AUFGABEN:
1. Wie heißt laut dem Bericht über das Take Root Festival die neue, fünfte Spielstätte?
2. Nenne alle Musikrichtungen, deren Acts laut dem Bericht über das Take Root Festival früher vorherrschten.
3. Schreibe den Bericht über das Take Root Festival im Anschluss an den letzten Satz weiter.

═════ VORGEGEBENER TEXT

Groningen, Oosterpoort
04.11.2018

Father John Misty
"Soso, das ist also ein Americana Festival, huh?", fragte Josh Tillman alias Father John Misty während seines Sets eher rhetorisch ins Publikum, "meiner Meinung nach definiert sich der Begriff 'Americana' als Musik von Amerikanern, die nur von Europäern gehört wird." Auch wenn das jetzt eine relativ eigenartige Definition sein mag und auch nicht so ganz klar war, wohin Tillman mit dieser Äußerung eigentlich wollte: Es war dann auch irgendwie eine Art Lob für das Take Root Festival, das sich mit dem diesjährigen Line-Up nämlich ein stilistisch besonders liberales Profil verliehen und vom klassischen Americana-Klischee eigentlich abgesetzt hatte. Denn die früher vorherrschende Dominanz von (meist männlichen) Country-, Blues- oder Rootsrock-Acts war einer vielschichtigen, generationen- und geschlechterübergreifenden Palette verschiedenster musikalischer Stile gewichen, die nun tatsächlich für jeden etwas bot (egal welcher Nationalität übrigens).

Da das Festival im letzten Jahr unter dem Ansturm der begeisterten Fans kapazitätsbedingt doch langsam an seine Grenzen gestoßen war, war es in diesem Jahr gelungen, durch die Öffnung der kompletten oberen Etage und einer dort angesiedelten neuen, fünften Spielstätte namens The Attic die geschickte Staffelung der insgesamt 24 aufspielenden Acts, dem Verzicht auf eine Bestuhlung im zweitgrößten Saal und eine geordnete Einlasskontrolle deutlich zu entzerren. Los ging es im sogenannten "kleinen Saal" zur Einstimmung mit einer dann noch genretypischen Show des High-Speed-Bluegrass-Power-Pop-Orchesters Trampled By Turtles. Allerdings wollten sich Dave Simonett und seine Mannen - anders als etwa bei früheren Shows - dieses Mal gar nicht als Anheizer-Band verstanden wissen, sondern konzentrierten sich stattdessen auf die balladeskeren Nummern ihres Repertoires. Nun - man muss ja auch nicht immer Vollgas geben und da die Jungs die angestaute Energie dann stattdessen in die Intensität (und nicht die Geschwindigkeit) ihres Vortrages investierten, vermisste man diesbezüglich auch nichts.

══════════
═════ DATENTEIL

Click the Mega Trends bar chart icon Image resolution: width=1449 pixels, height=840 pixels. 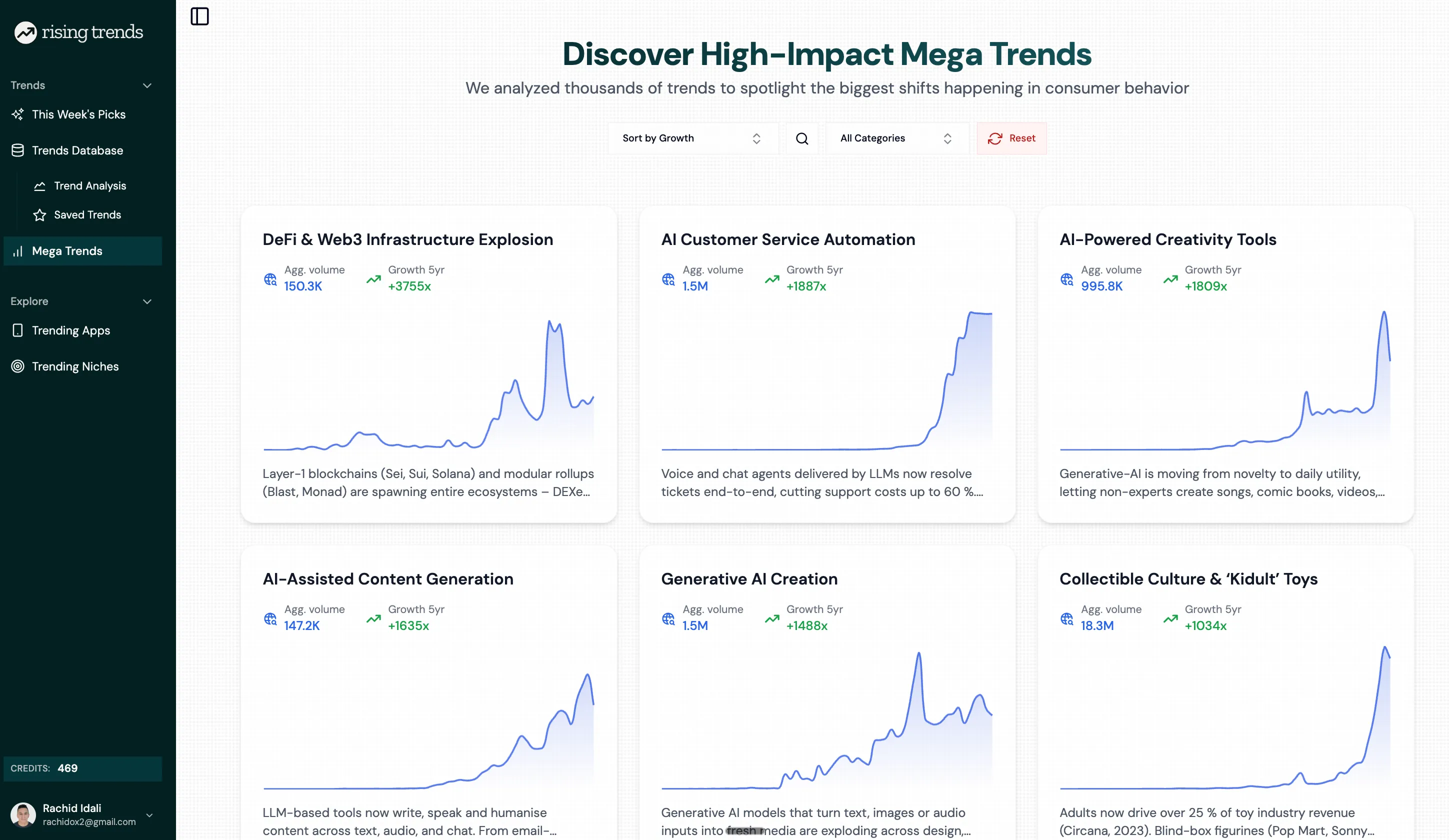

══════════

LÖSUNGEN DER REIHE:
1. The Attic

2. Country, Blues, Rootsrock

3.
Im Foyer hatte sich derweil ein leicht verpeilter Psycho-Cowboy namens Garrett T. Capps mit seiner Band eingerichtet. Der Mann aus Texas erweckte dabei den Eindruck, sich selbst zu spielen - und zwar in einem Remake. Mit Stetson-Hut, Sonnenbrille und Schnurrbart machte der Texaner recht deutlich, wes Kind er ist, bot gut situierten Country-Rock mit Southern und Tex-Mex-Elementen und erklärte, dass er für den Two Step, und nicht für den Line-Dance stünde. Das bedeutete auf seine Musik übertragen wohl, dass er sich eher einer erdig/bodenständigen als einer mainstreamigen Stilistik verpflichtet fühle - was er aber gar nicht hätte erklären müssen, denn das war auch so ganz gut rauszuhören.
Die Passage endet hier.